Yolları ilk olarak süt sektörünün duayenlerinden Eşref Şekerli ile kesişen Furtun ve Uzun için stratejik desteği ise Zonguldak Bülent Ecevit Üniversitesi Mühendislik Fakültesi, Makine Mühendisliği Bölümü Öğretim Üyesi Doç. Dr. Gökhan Bayar ile kesişmiş.
Gökhan hocamızın; “Yapalım bu işi” demesiyle çalışmalar başladı.
Şimdi canlı inek üzerinde testler yapılacak.
Zonguldak’tan iç piyasaya ve dünyaya yerli ve milli süt robotları ihraç edilecek.
Yıllardır bu şehirde üniversite-sanayi iş birliğinin önemi üzerine kafa patlatılır ancak bunun önemi yeterince kavranamaz, uygulanamaz.
Bu konuda yıllardır emek veren akademisyenlerden biri de mevcut rektör yardımcılarından Prof. Dr. Hakan Kutoğlu.

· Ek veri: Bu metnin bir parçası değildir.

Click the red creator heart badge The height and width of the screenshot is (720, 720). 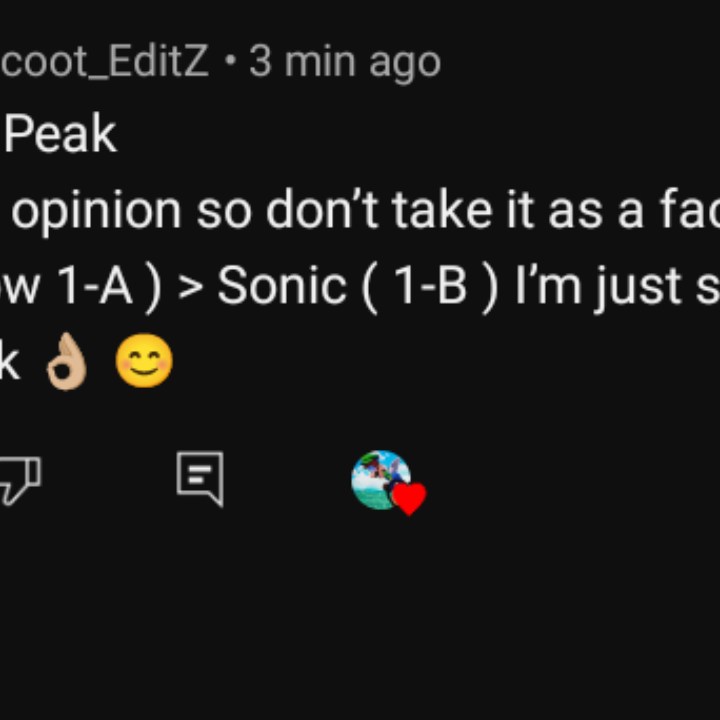tap(408, 498)
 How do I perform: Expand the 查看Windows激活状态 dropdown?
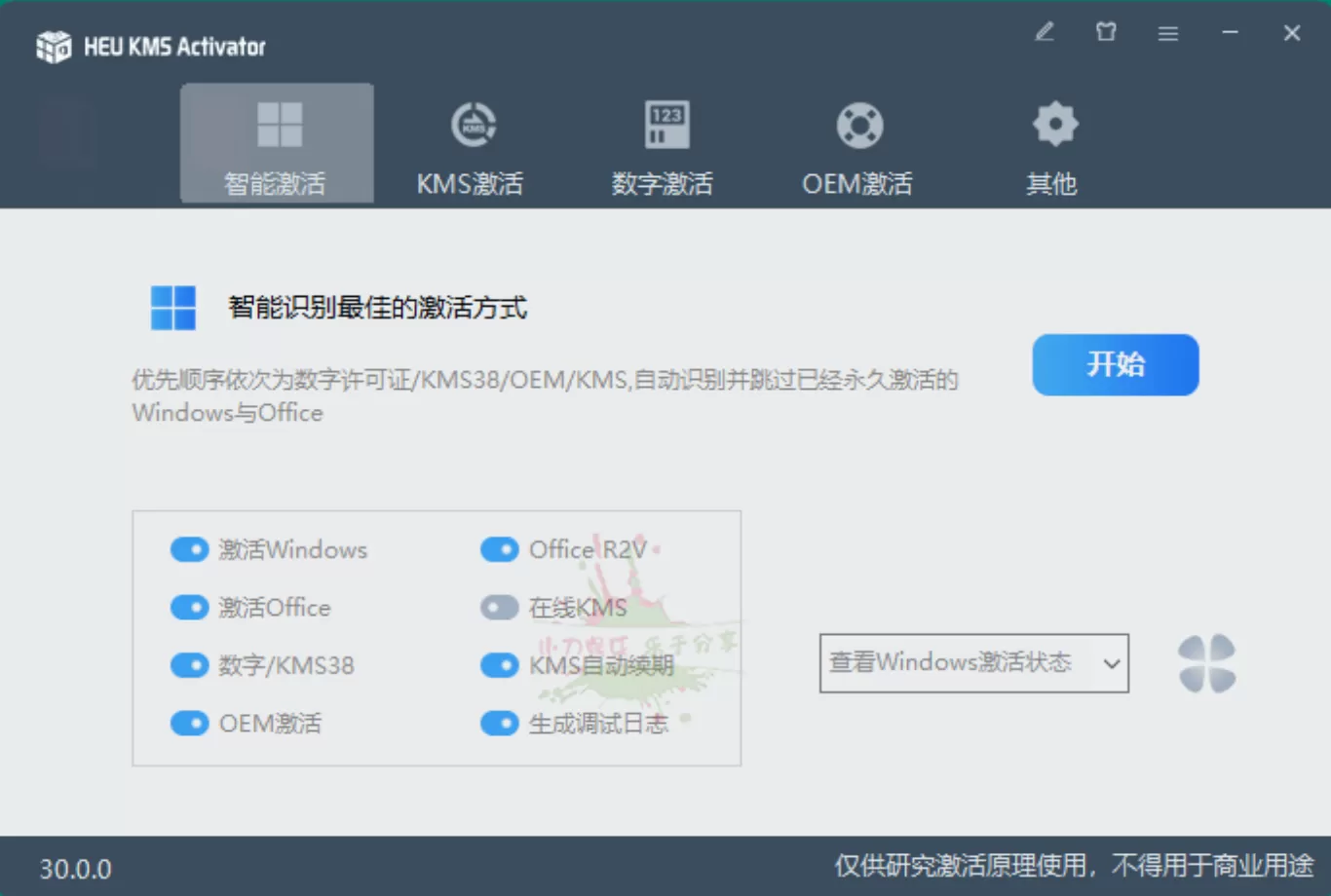pos(973,663)
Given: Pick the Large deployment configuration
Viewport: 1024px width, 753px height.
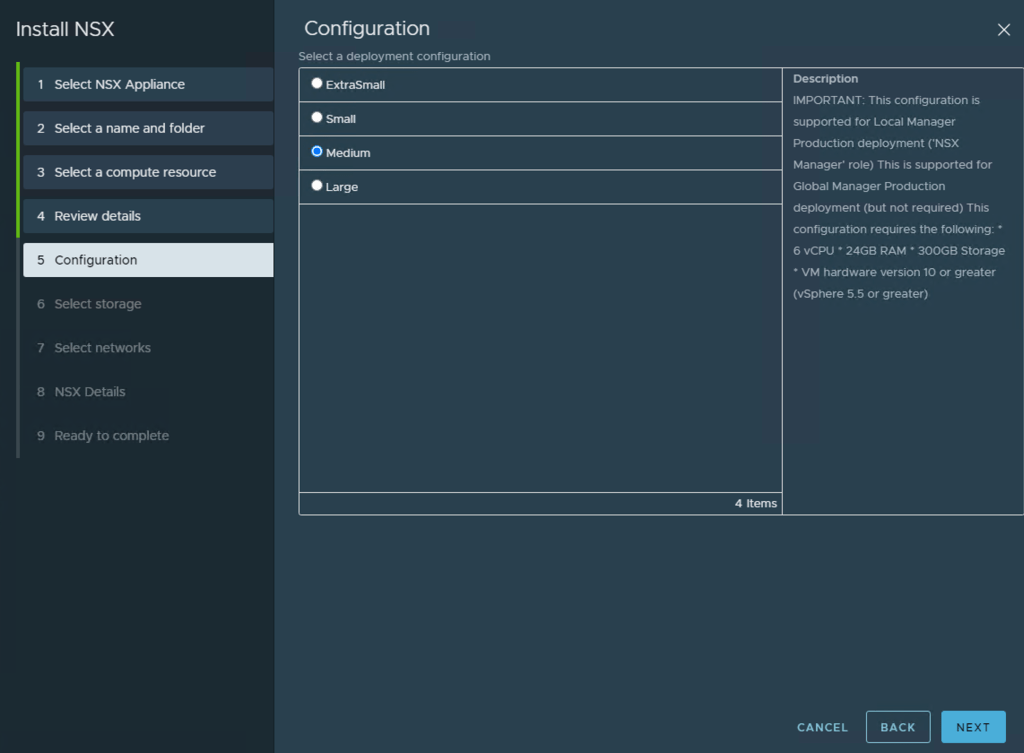Looking at the screenshot, I should [x=317, y=186].
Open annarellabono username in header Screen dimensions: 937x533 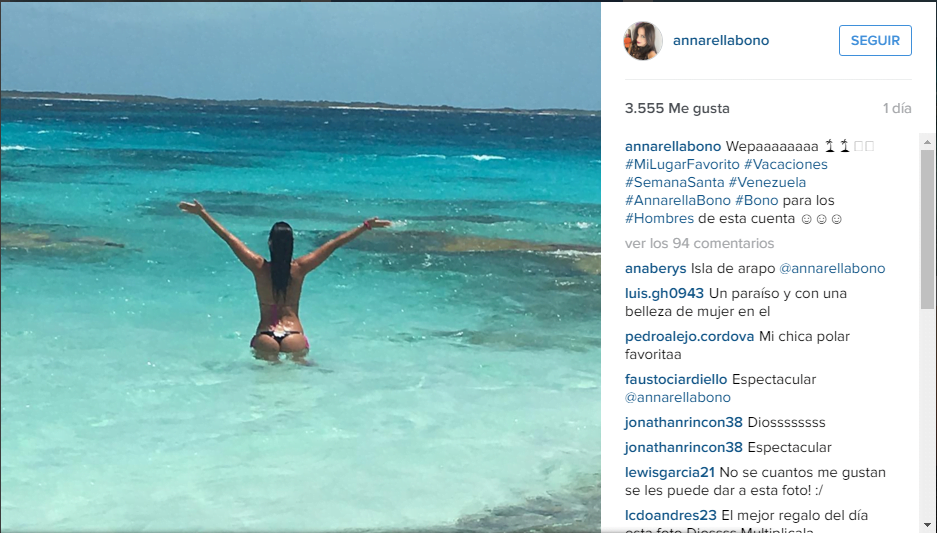coord(721,41)
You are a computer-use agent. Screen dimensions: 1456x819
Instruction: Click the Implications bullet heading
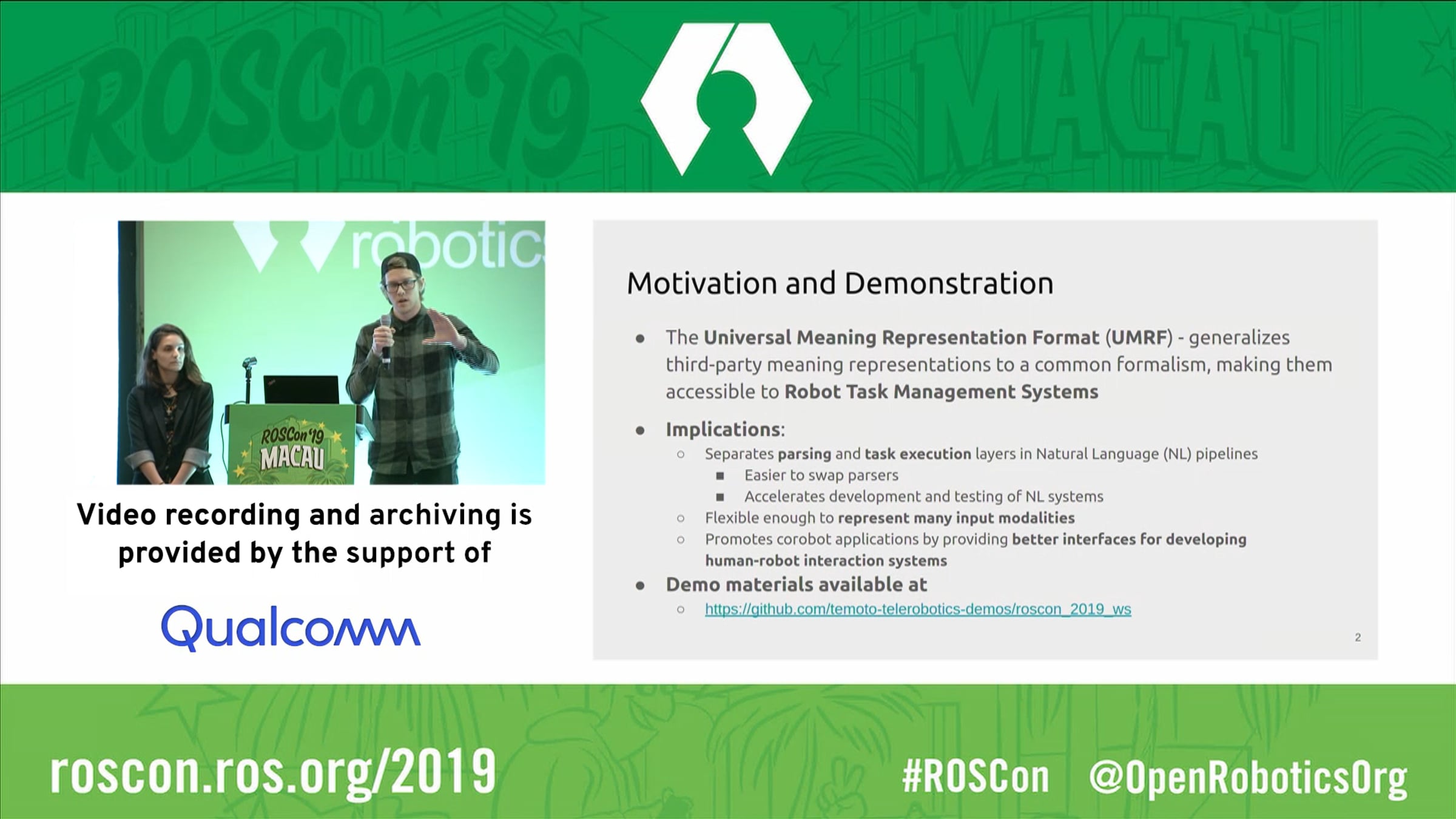[x=725, y=430]
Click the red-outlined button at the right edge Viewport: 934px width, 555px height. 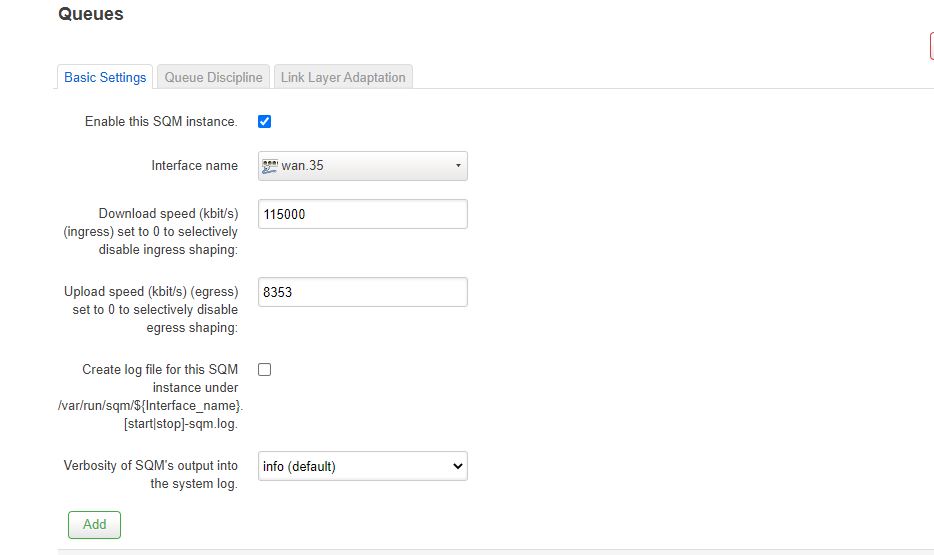coord(932,46)
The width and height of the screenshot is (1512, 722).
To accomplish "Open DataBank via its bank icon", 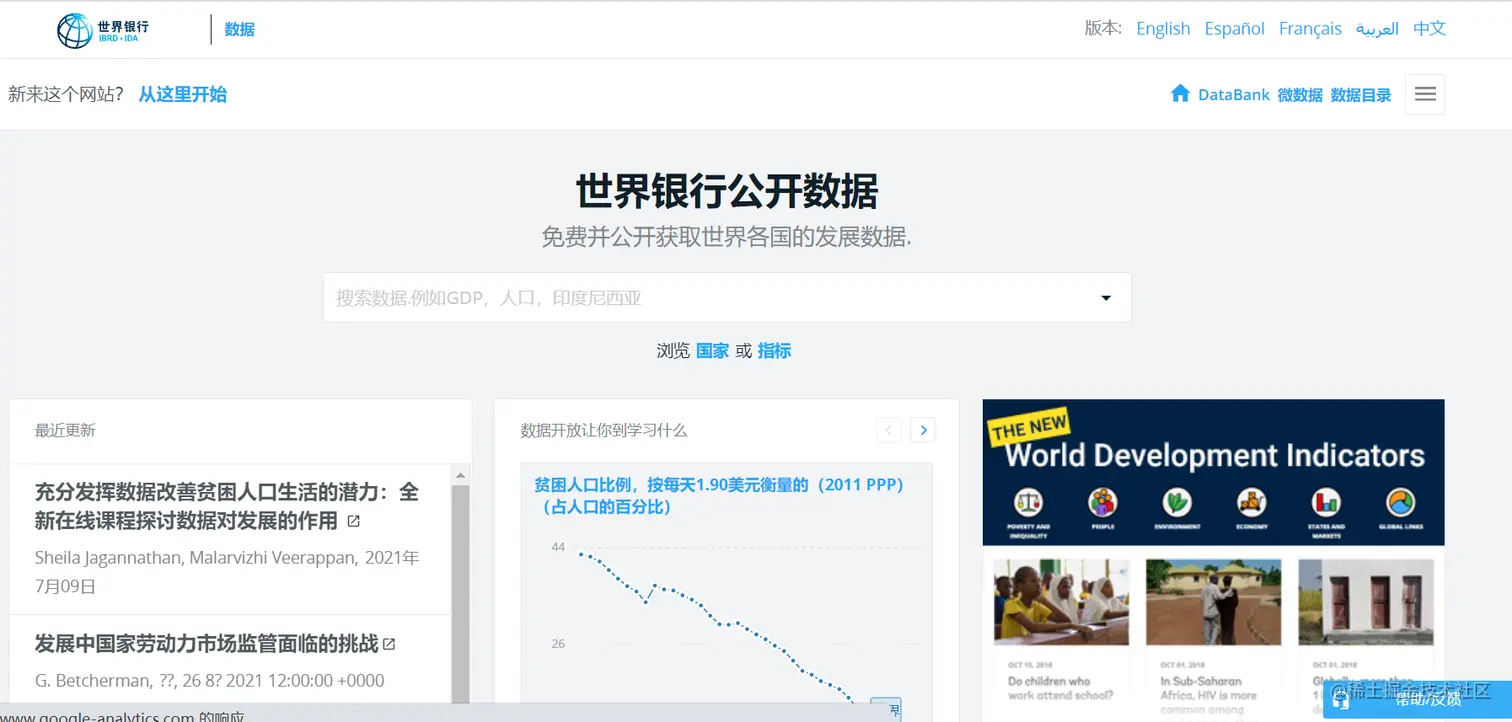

Pek çok kurum ve belediye sanki burada donanımlı bir üniversite ve bölümler yokmuş gibi davranarak bazı çalışmaları belki de dörtte bir fiyatına Zonguldak BEÜ'ye yaptırmak varken Ankara ve İstanbul gibi üniversitelerde yaptırarak milyonlar döktü.
Hakan Hoca ve sonrasında Mühendilik Fakültesi Dekanı olan şimdi mevcut Rektör İsmail Hakkı Özölçer ile pek çok mühendislik fakültesi hocasının inanıyorum söylemek istedikleri çok şey vardır bu konuda.
Bu olay aslında üniversite sanayi işbirliğinin de çok güzel bir örneği.
Teknopark’ın önemini hatırlatan bir işbirliği.
Sonuç olarak bize bunlar lazım.
Böyle güzel haberler.
Böyle girişimcilik başarıları.
Bürokratların ve siyasetçilerimizin de daha çok böyle şeylere kafa yorması, zaman ayırması gerekirdi!

Bizim siyasetçiler!
Her siyasetçi hoşa giden şeyler duymak ister.
Övgü dolu yazılar okumak ister.
Kusura bakmayın.
Bizim burada yazdıklarımız her zaman hoşunuza gitmeyebilir.
Biz ne görüyorsak onu yazıyoruz.
Belki eksiktir fazladır ama kasıt yoktur.
Hakaret yoktur.
Yaptığımız ön yargıdan çok durum tespiti.
Bunlardan yararlanan, doğruyu bulmak, daha başarılı olmak, halkı anlamak adına daha az hata yapacaktır.
Ama siz mutlaka hoşunuza gidecek şeyleri duymak isterseniz okumak zorunda değilsiniz.